Caplan is an associate professor of Photography and Video at Cal Poly, San Luis Obispo.

== Oceano (for seven generations) ==
Caplan's photographic project Oceano (for seven generations) examines the history and contemporary use of the Oceano Dunes on California's Central Coast. The project developed through several years of research into the area's successive inhabitants and uses.

The project considers overlapping histories of the dunes, including those of the yak titʸu titʸu yak tiłhini Northern Chumash, the Dunites, the 1923 filming of The Ten Commandments, the history of landscape photography associated with the dunes, and contemporary recreational use of the area.

Oceano (for seven generations) was published by Kehrer Verlag as a monograph in 2023. The book includes texts by Matthew Goldman, Hanna Rose Shell, and Mona Olivas Tucker, chair of the yak titʸu titʸu yak tiłhini Northern Chumash tribe.

The project has received independent critical attention.
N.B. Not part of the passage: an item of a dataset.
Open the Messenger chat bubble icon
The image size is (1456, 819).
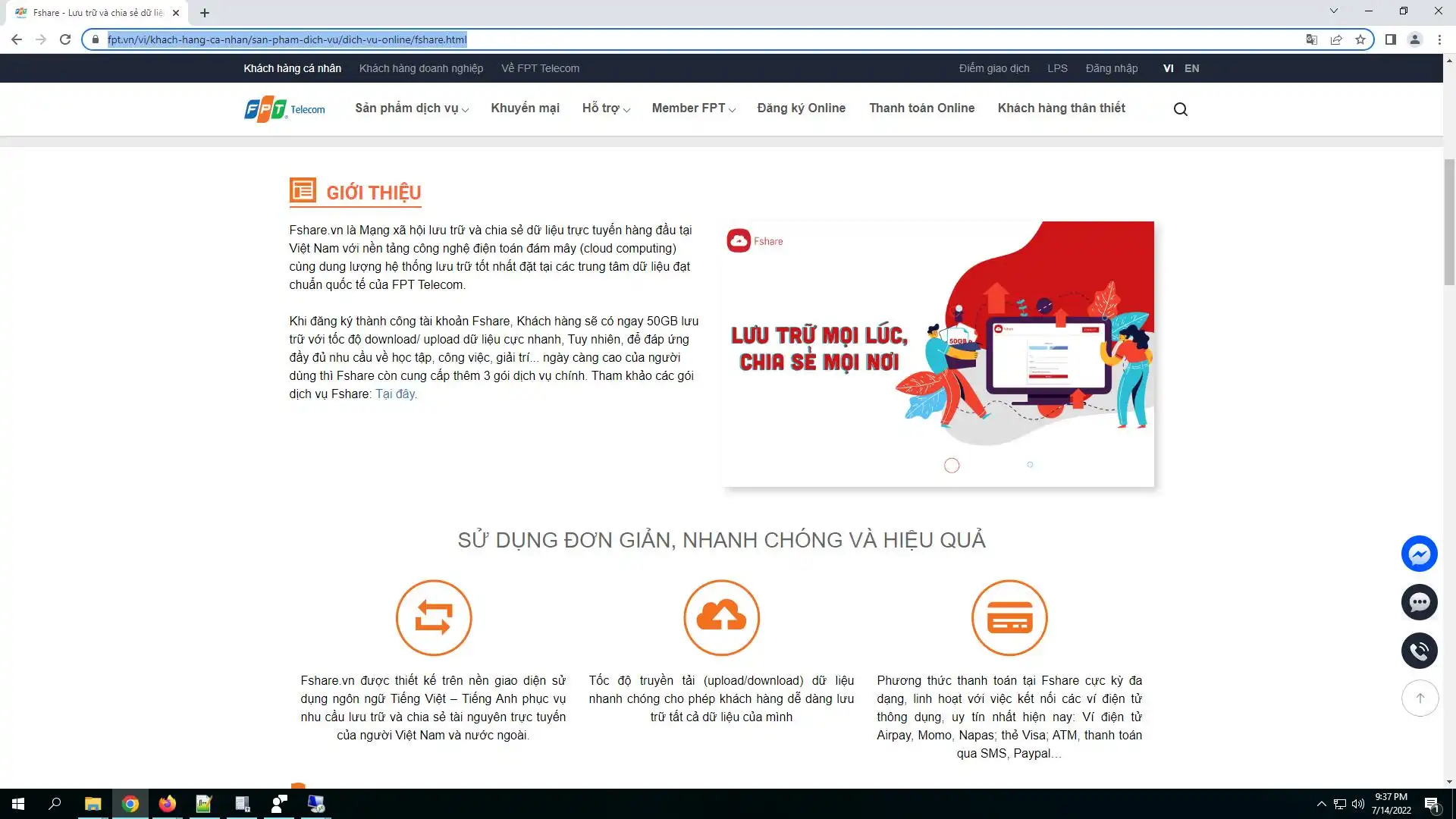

In a 2024 review for FRAMES, W. Scott Olsen discussed the book's presentation of communities with differing relationships to the same landscape and its juxtaposition of competing perspectives. On Lenscratch.com, Aline Smithson described the project as an examination of photographic conventions and landscape histories, noting Caplan's use of collaborative and constructed portraits of past and present inhabitants of the dunes.

The Oceano project was presented in a solo exhibition at the Harvey Milk Photo Center in San Francisco from January 25 through March 1, 2025. The exhibition included photographs and video from the project.